### Text zum Lesen
━━━━━━━━━━━━━━━━━━━━━━━━━━━━━━

Das Reisetagebuch meiner Großmutter

4. und 5. September 1937 Quer durch den Harz
4. Sept. ¾ 3 Uhr kmst.35837 Leipzig - Halle-Eisleben
Sangerhausen - Nordhausen,
Günzerrode - Bad Lauterberg,

Odertalsperre-Braunlage, (3/4 8 Uhr)
Teil 3: Von Braunlage auf den Brocken
5.Sept. ½ 8 Uhr kmst.36066 Elend-Schierke-Brocken,(3/4 9Uhr)
Schierke-Dreitannenhohne,
Wernigerode-Ilsenburg-Harzburg,
Goslar
-Bockswiese-Hahnenklee,
Claustal-Zellerfeld
-Dammhaus,
Braunlage-Elend-Elbingerode,
Rübeland-Altenbrak-Treseburg,
Rosstrappe( 1km seitlich )
Thale-Süderode-Ballenstedt,
Ermsleben-Aschersleben,
Alsleben-Könnern-Halle-Leipzig
km 36406

Alle hatten herrlich geschlafen und nur der arme Vater hatte ein miserables Bett gehabt. Bereits ½ 6 Uhr regte es sich hüben und drüben und ich sah den herrlichsten blauen Himmel, als ich nach dem Wetter ausschaute. Der Verkehr der Strasse setzte auch schon ein und uns hielt nichts mehr im Bett und Glock 7 Uhr traf sich die Familie am Kaffeetisch um ordentlich reinzuhauen.

Punkt ½ 8 Uhr fuhren wir davon. Der Kurbetrieb ruhte noch vollkommen und wir fuhren nach einer Rund-fahrt in Richtung Elend davon. Es hatte so stark getaut, dass die Wiesen wie bereift aussahen.

In Elend bekam unser Wagen erst eine ordentliche Mahlzeit und so gerüstet konnte die Brockenfahrt beginnen.

Schierke streiften wir seitlich und hinein ging es ins Brockenmassiv. Auf gute Strasse ging es vorwärts und es dauerte nicht lange, als wir an einem Schlagbaum halten mussten. Wir spukten zwar rechtschaffen, denn die Maut betrug 2,- RM, aber was tut man nicht für eine Befahrung der Brocke???


Straße nach dem Brocken
Bild: ansichtskartenversand.com
Nr.  67305

Romantisch ging die Fahrt weiter, riesige Steinblöcke lagen im Walde, herrlich duftete der schöne Wald im Morgensonnenschein. In steter Steigung ging es Kurvenreich bergauf. Hin und wieder tauchte oben das Brockenhotel auf, es schien uns kaum glaubhaft, dass wir auf dem Wege dorthin sein könnten. Aber näher und näher kamen wir heran, die Fichten wurden kleiner und zerzauster, bis wir plötzlich nach einer letzten starken Steigung auf dem kahlen Plateau standen.

━━━━━━━━━━━━━━━━━━━━━━━━━━━━━━

### Aufgabenstellung
**a)** Gib den Absatz des Reisetagebuchs, der mit „Romantisch ging die Fahrt weiter“ beginnt, als knappe Stichpunktliste wieder und behalte dabei seine wesentlichen Angaben bei.
**b)** Prüfe anhand des Reisetagebuchs, ob die folgenden Aussagen zutreffen, und antworte jeweils mit Ja oder Nein samt den entscheidenden Worten aus dem Text: (i) Für die Fahrt auf den Brocken war eine Maut von 2 RM zu zahlen. (ii) Der Vater hatte in der Nacht gut geschlafen. (iii) Beim morgendlichen Blick nach dem Wetter war der Himmel bewölkt.
**c)** Setze das Reisetagebuch über die Harzfahrt im Anschluss an seinen letzten Satz fort.
Die Datensätze stehen in keinem Zusammenhang mit dem Reisetagebuch.

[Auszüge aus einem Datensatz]
━━━━━━━━━━━━━━━━━━━━━━━━━━━━━━

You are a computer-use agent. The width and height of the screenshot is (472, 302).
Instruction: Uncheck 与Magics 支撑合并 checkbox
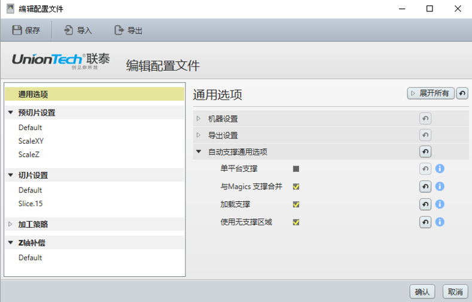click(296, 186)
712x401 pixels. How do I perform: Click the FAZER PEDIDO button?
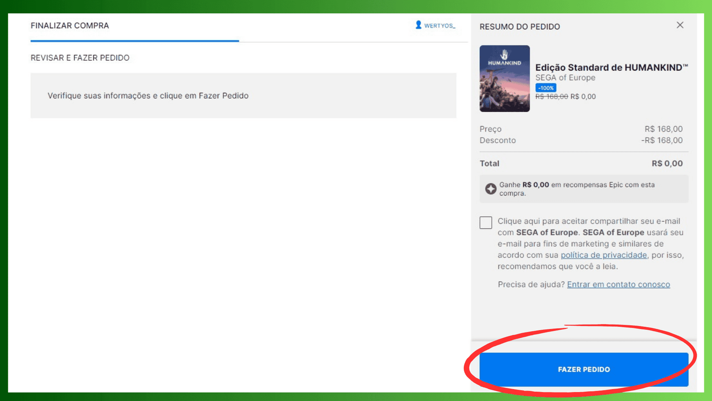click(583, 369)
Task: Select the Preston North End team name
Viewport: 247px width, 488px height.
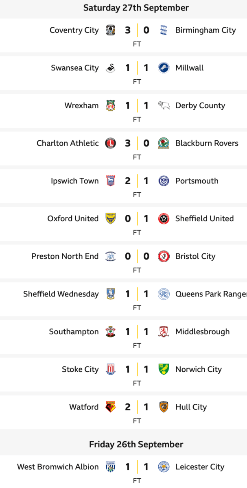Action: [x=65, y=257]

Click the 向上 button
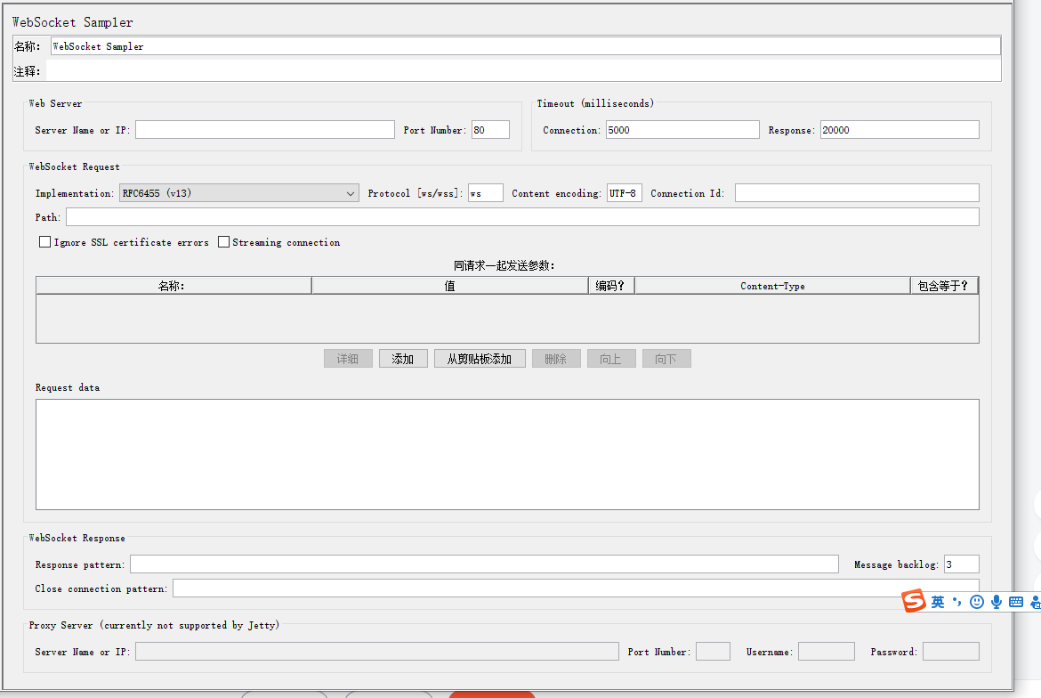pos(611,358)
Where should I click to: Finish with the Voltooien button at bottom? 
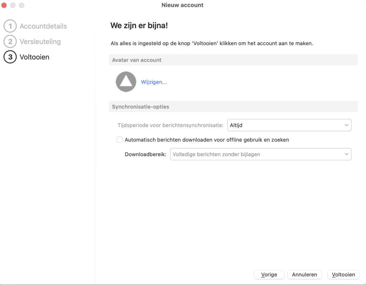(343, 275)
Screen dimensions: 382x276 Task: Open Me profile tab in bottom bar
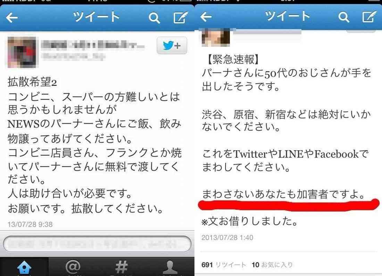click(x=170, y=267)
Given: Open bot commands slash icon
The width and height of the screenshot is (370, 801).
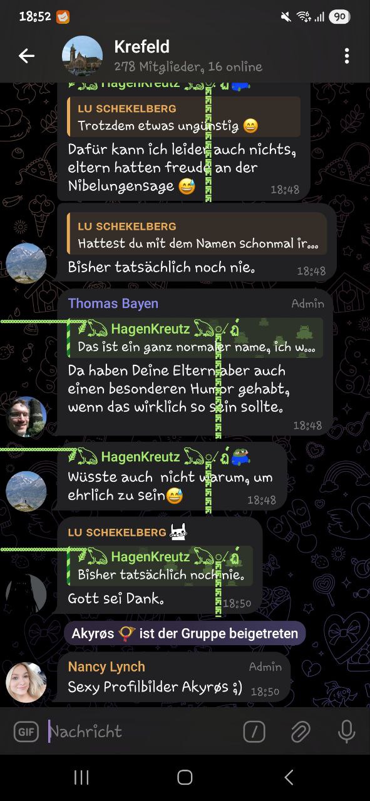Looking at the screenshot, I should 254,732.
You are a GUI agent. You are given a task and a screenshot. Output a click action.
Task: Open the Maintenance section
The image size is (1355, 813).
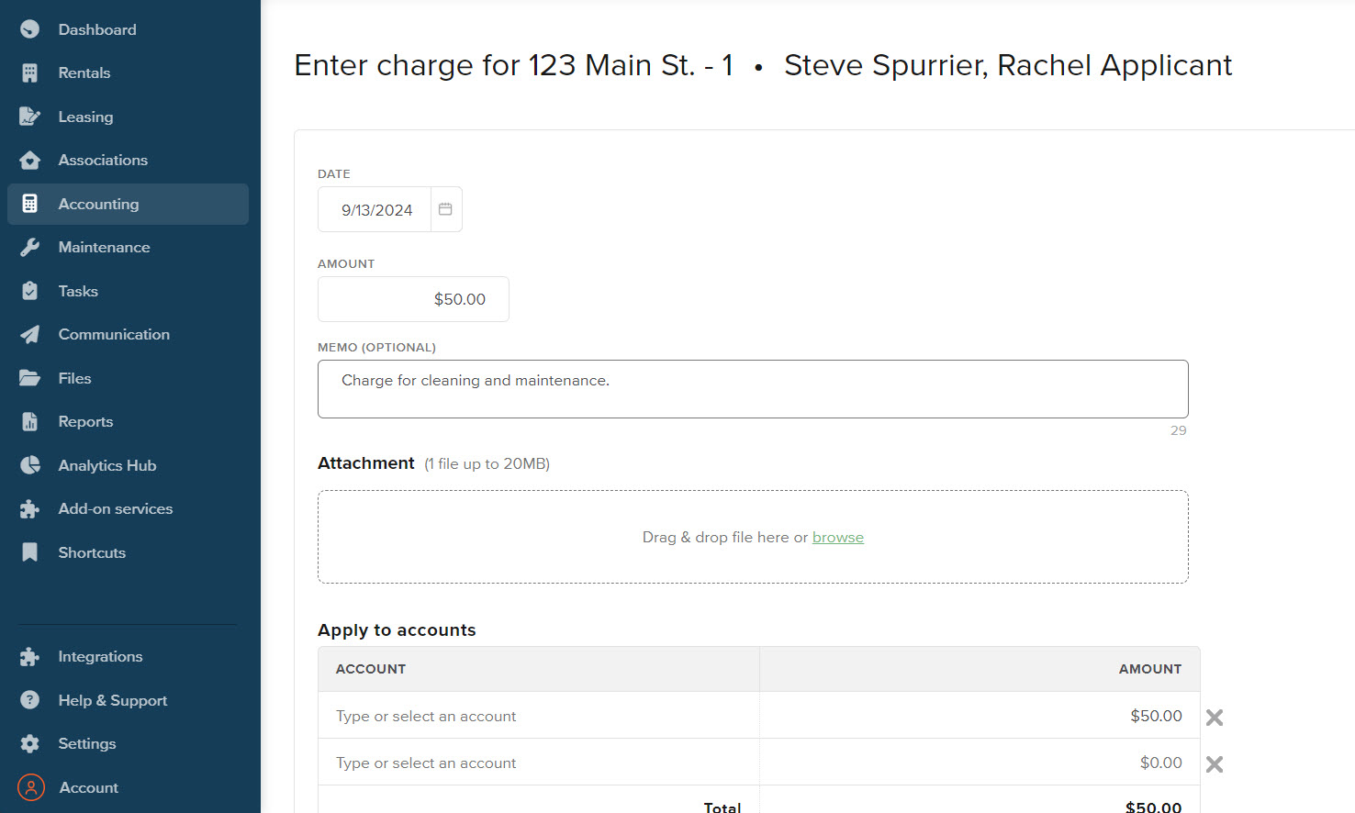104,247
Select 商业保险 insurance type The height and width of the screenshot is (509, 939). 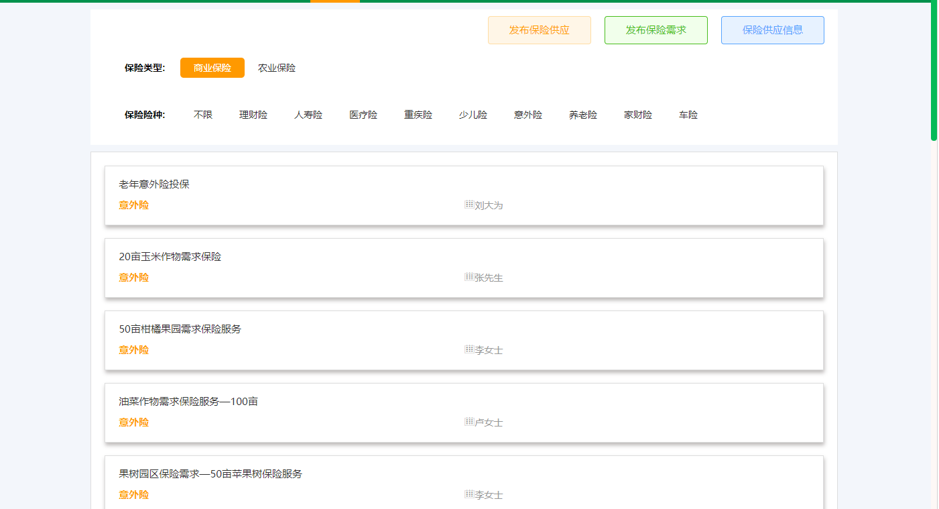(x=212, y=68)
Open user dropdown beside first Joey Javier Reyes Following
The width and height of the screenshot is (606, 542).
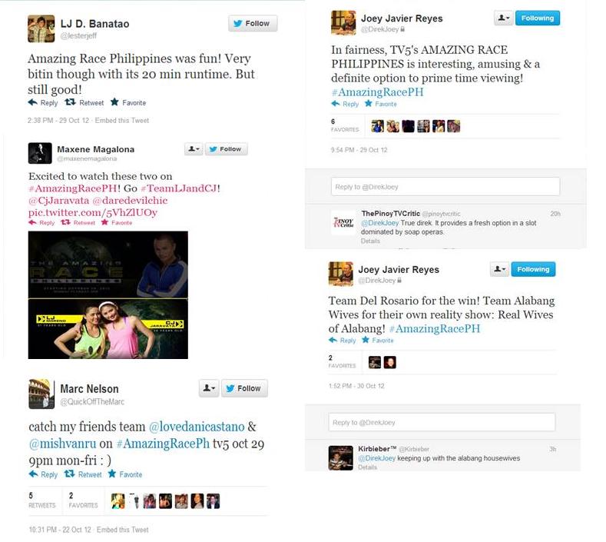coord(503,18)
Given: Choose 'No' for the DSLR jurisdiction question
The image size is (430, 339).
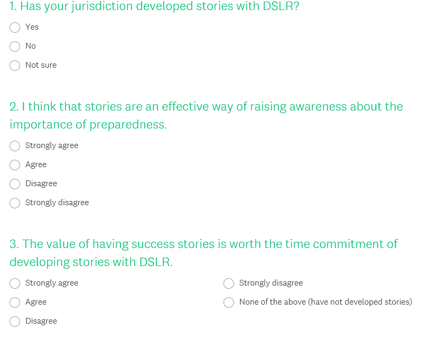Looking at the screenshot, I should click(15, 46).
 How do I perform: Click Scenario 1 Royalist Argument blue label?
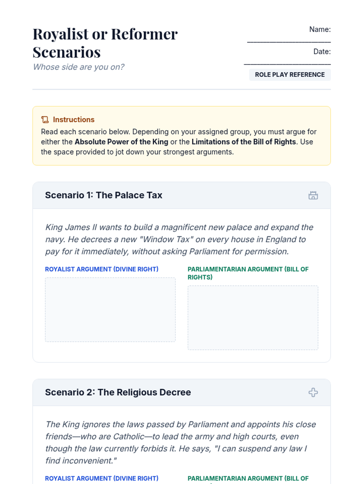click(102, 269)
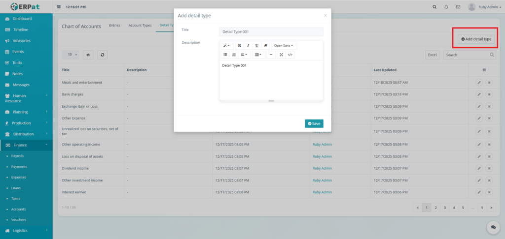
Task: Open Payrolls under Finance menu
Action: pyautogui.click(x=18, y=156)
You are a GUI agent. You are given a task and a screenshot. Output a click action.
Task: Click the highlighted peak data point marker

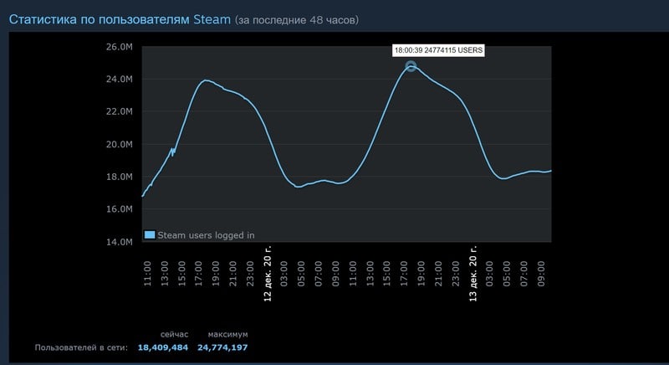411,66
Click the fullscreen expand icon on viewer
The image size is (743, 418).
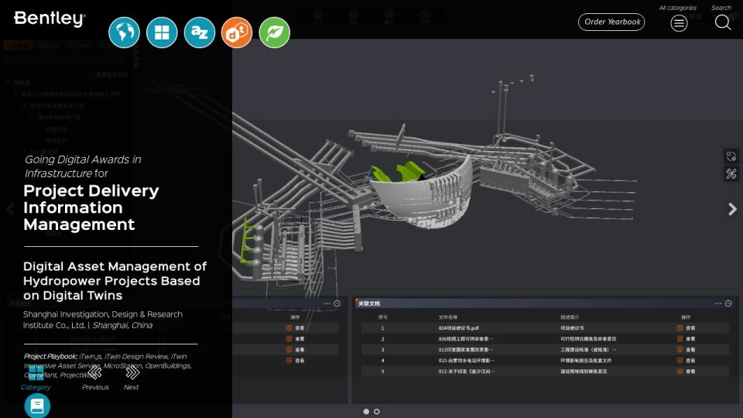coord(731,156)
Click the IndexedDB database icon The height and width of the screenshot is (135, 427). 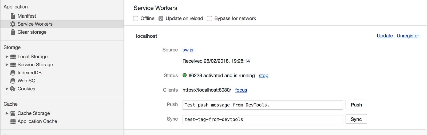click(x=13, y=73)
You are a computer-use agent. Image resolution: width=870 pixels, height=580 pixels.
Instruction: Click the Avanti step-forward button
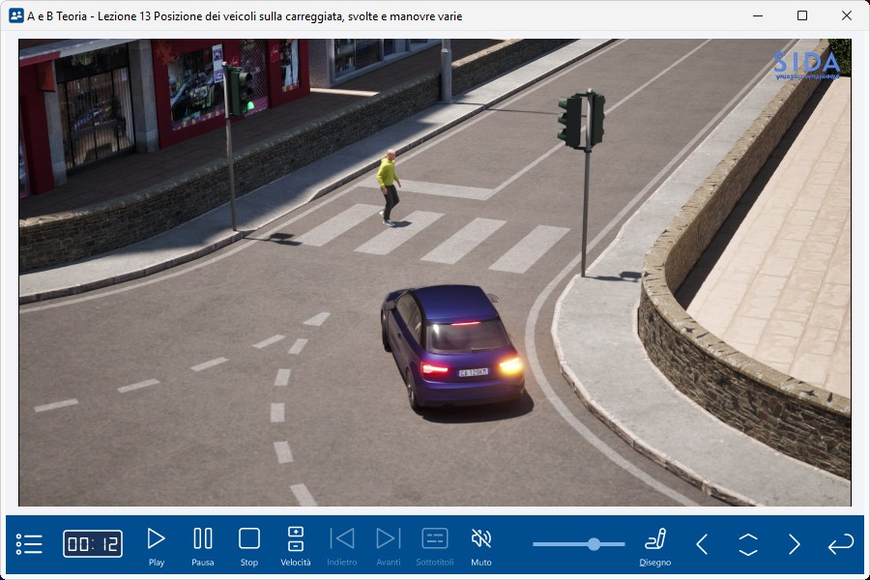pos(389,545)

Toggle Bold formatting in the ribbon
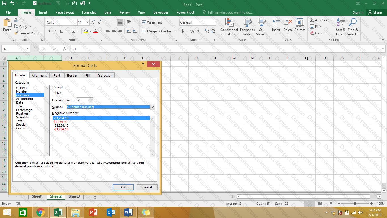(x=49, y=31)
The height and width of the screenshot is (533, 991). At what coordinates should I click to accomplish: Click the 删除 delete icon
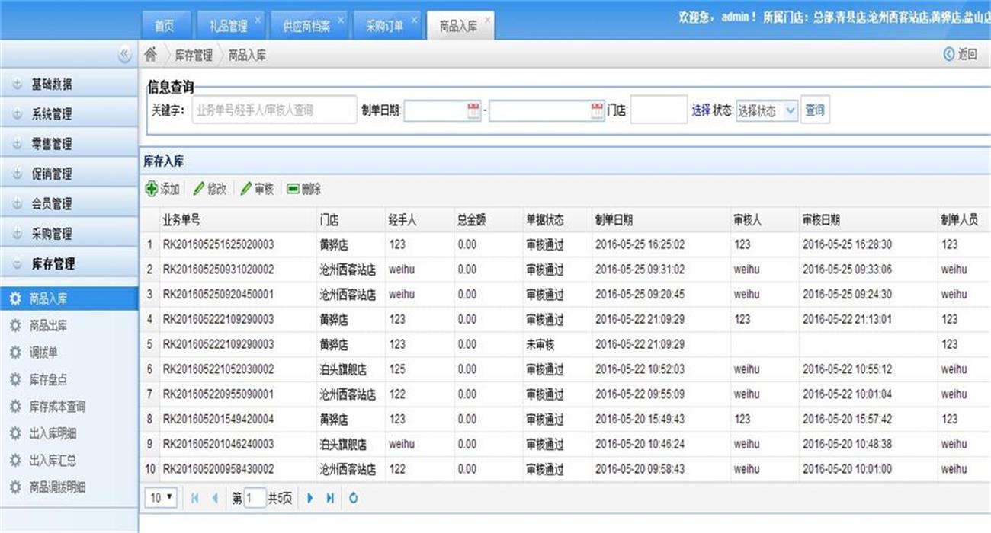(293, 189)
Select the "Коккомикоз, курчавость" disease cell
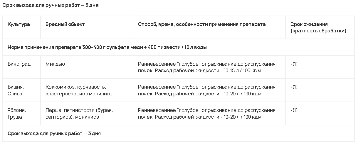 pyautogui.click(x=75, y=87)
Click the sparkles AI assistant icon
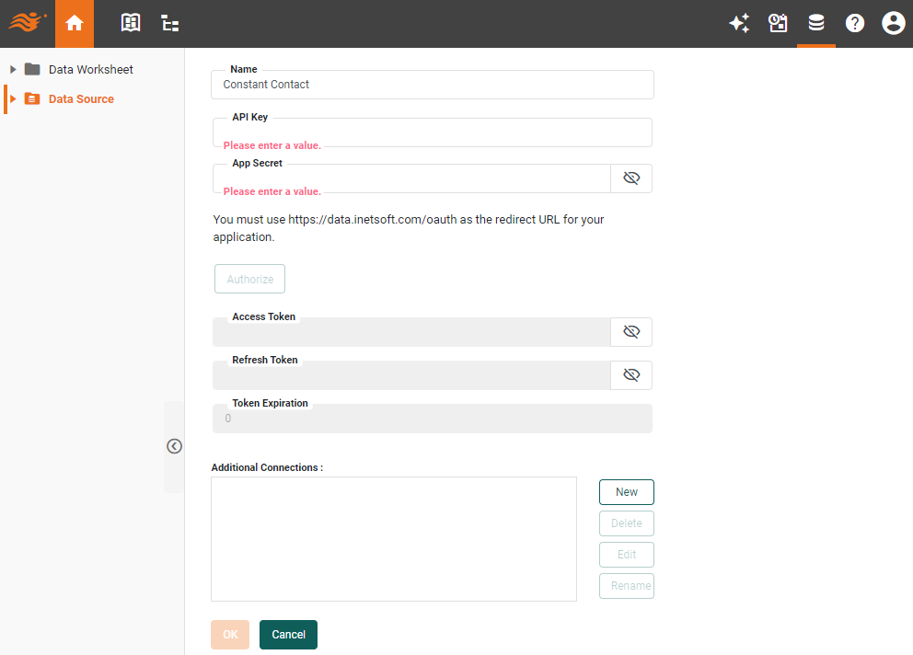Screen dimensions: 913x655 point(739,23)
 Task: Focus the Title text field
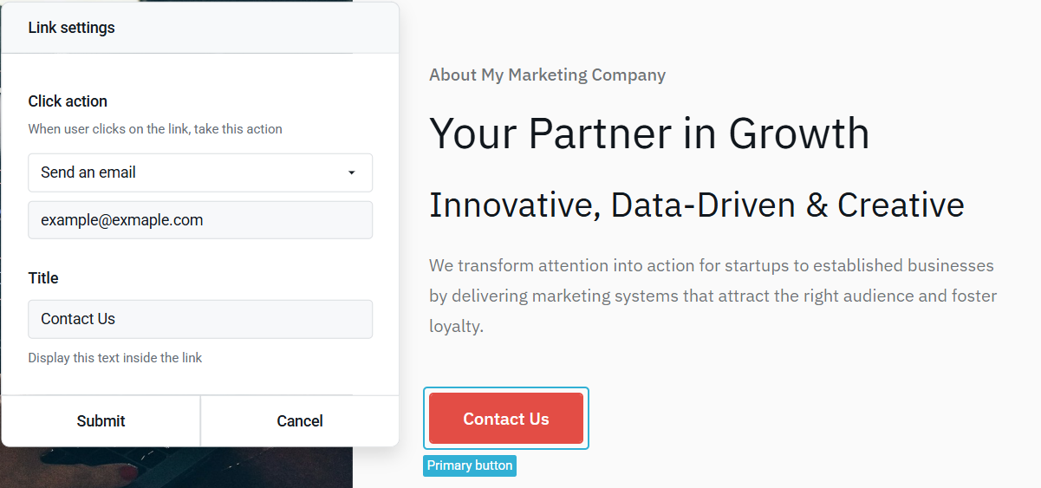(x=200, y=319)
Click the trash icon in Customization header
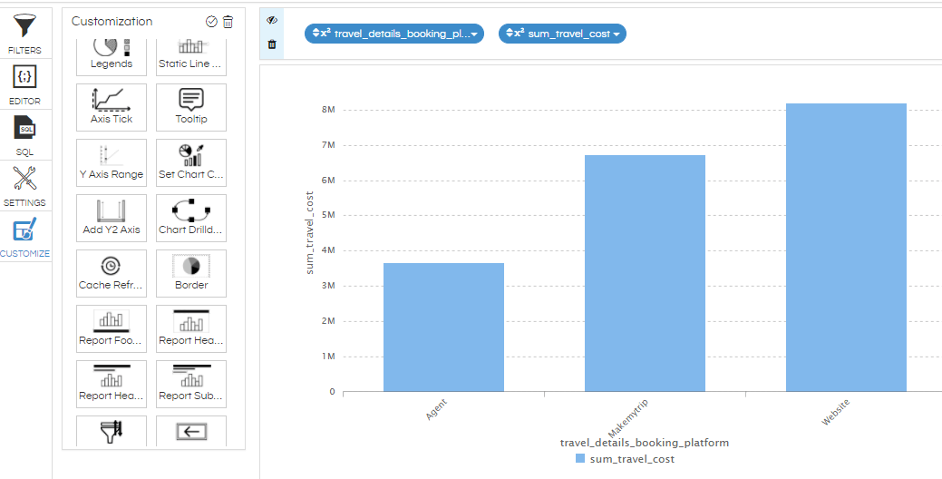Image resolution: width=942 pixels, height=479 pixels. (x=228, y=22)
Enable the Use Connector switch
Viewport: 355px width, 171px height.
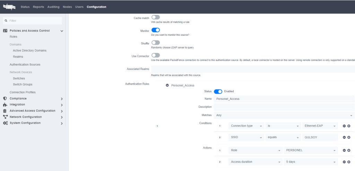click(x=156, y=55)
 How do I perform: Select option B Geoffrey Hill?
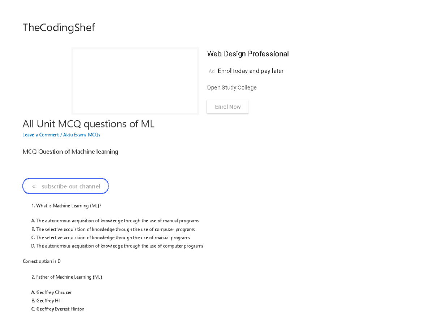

━━━━━━━━━━━━━━━━━━━━━━━━━━━━━━

### Lösungen im Einzelnen
**a)**
- Im Wald lagen riesige Steinblöcke, der Wald duftete im Morgensonnenschein.
- Die Straße stieg stetig und kurvenreich bergauf.
- Ab und zu war oben das Brockenhotel zu sehen; dass man dorthin unterwegs war, schien kaum glaubhaft.
- Beim Näherkommen wurden die Fichten kleiner und zerzauster.
- Nach einer letzten starken Steigung stand man plötzlich auf dem kahlen Plateau.

**b)**
(i) Ja: „denn die Maut betrug 2,- RM“
(ii) Nein: „nur der arme Vater hatte ein miserables Bett gehabt“
(iii) Nein: „ich sah den herrlichsten blauen Himmel“

**c)**
Der Kühler kochte!!! Wacker hatte der gute Wagen seine Schuldigkeit getan. Der Kassierer an der Maut-stelle hatte zwar gesagt, es liegt am Fahrer, wenn sie nicht hinaufkommen, also gehört wohl gar dem Peter das Lob. Wir liessen also den braven Wagen eine gute halbe Stunde verschnaufen, und sahen uns um. Die berühmte Bergruhe gab es leider nicht, denn die Arbeiter am Bau des grossen Fernsehsenders waren selbst in dieser Mor-genstunde am Sonntag fleissig bei der Arbeiter und die Maschinen machten rechten Krach.

Oben ist alles kahl und man muss über riesige Steine klettern. Die Aussicht war unbeschreiblich schön und nur nach der Ebene etwas in Dunst. Weit konnten wir über die Harzberge sehen, die einer hinter den anderen hervorkamen .In einem Tal gerade gegenüber lag Braunlage (mutmasslich?) lieblich eingebettet. Die Sonne schien heiss, aber der Wind wehte noch frisch. Es war ja auch noch nicht 9 Uhr. Im geschmackvollen Hotel waren die Übernachtungsgäste eben erst am Kaffeetrinken. Ich hätte auch auf dem Brocken übernachten mögen! In unserem Falle hätte es nicht geklappt, ausserdem ist es oben bedeutend teurer.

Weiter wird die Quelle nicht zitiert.